H2Oil follows a voyage of discovery, heartbreak and politicization in the stories of those attempting to defend water in Alberta against tar sands expansion. Unlikely alliances are built and lives are changed as they come up against the largest industrial project in human history.

Ultimately we ask what is more important, oil or water? And what will be our response?

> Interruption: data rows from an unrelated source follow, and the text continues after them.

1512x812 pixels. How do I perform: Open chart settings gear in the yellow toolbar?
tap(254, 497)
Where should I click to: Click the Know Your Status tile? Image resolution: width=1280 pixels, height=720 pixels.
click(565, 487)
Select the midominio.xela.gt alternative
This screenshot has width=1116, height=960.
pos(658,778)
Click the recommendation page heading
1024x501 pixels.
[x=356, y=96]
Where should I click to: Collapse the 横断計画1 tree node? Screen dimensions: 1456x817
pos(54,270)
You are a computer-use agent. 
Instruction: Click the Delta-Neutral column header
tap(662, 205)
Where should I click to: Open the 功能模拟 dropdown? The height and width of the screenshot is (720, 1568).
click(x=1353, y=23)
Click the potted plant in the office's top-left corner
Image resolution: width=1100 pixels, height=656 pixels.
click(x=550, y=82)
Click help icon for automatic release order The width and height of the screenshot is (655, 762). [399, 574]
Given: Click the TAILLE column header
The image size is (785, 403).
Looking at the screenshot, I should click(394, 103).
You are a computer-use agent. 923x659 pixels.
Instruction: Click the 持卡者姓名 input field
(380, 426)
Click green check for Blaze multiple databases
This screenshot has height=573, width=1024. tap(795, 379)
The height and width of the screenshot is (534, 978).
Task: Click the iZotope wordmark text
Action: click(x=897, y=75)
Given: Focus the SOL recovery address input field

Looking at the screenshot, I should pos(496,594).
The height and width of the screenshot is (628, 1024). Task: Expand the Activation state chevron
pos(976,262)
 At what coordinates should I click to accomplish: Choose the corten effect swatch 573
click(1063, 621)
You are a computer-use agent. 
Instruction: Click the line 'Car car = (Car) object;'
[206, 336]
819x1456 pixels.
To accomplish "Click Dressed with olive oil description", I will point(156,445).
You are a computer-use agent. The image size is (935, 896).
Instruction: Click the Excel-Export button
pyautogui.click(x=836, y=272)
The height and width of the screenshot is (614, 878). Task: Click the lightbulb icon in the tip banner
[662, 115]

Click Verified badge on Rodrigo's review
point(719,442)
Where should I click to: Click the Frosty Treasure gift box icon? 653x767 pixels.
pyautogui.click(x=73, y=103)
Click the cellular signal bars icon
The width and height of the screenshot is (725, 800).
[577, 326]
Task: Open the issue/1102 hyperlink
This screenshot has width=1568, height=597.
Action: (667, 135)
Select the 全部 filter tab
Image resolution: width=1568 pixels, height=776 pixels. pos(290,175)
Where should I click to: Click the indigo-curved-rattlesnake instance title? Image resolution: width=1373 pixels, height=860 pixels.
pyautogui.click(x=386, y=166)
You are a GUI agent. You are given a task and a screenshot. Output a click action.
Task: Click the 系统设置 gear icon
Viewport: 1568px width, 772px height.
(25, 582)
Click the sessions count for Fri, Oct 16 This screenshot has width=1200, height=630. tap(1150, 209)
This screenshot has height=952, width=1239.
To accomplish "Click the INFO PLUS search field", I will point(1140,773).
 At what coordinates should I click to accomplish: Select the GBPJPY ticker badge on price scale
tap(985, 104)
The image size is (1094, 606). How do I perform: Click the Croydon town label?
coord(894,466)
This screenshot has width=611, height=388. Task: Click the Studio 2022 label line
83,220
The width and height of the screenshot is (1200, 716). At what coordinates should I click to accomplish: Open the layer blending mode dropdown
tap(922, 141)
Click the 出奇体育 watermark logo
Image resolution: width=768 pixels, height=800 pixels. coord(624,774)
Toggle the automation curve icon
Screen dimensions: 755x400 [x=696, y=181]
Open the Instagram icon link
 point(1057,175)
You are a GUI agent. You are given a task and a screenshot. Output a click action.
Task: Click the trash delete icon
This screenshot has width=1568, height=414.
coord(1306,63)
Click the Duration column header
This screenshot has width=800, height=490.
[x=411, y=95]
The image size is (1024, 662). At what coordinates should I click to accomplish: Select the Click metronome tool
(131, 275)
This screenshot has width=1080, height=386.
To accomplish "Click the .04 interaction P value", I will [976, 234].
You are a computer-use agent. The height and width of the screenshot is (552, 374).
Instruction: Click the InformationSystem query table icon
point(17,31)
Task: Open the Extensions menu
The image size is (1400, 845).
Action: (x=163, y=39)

With hope and courage H2Oil tells the story of one of the most significant, and destructive projects of our time. h2oildoc.com

A Day in Palestine
Mary Ellen Davis /2007 / Canada / 6 minutes

Deceptively beautiful, this Super-8 Kodachrome collection of vignettes of everyday life for Palestinians under occupation has a dreamlike quality, but the reality is anything but. A man picks olives against an azure sky. Grandmothers plead with expressionless soldiers as excavators wait on the hills behind them. Children and the elderly struggle to climb the brutal concrete wall that divides their homes, schools, mosques and workplaces as the film builds to a powerful indictment against oppression.

The Ballad of Crowfoot
Willie Dunn / 1968 / Canada / 10 min

This short film examines the situation of Aboriginal people in North America through the figure of Crowfoot, the legendary 19th-century Blackfoot leader of the Plains. A rapid montage of archival photos, etchings and contemporary newspaper clippings is married to the words and music of an impassioned ballad written by Micmac singer and songwriter Willie Dunn.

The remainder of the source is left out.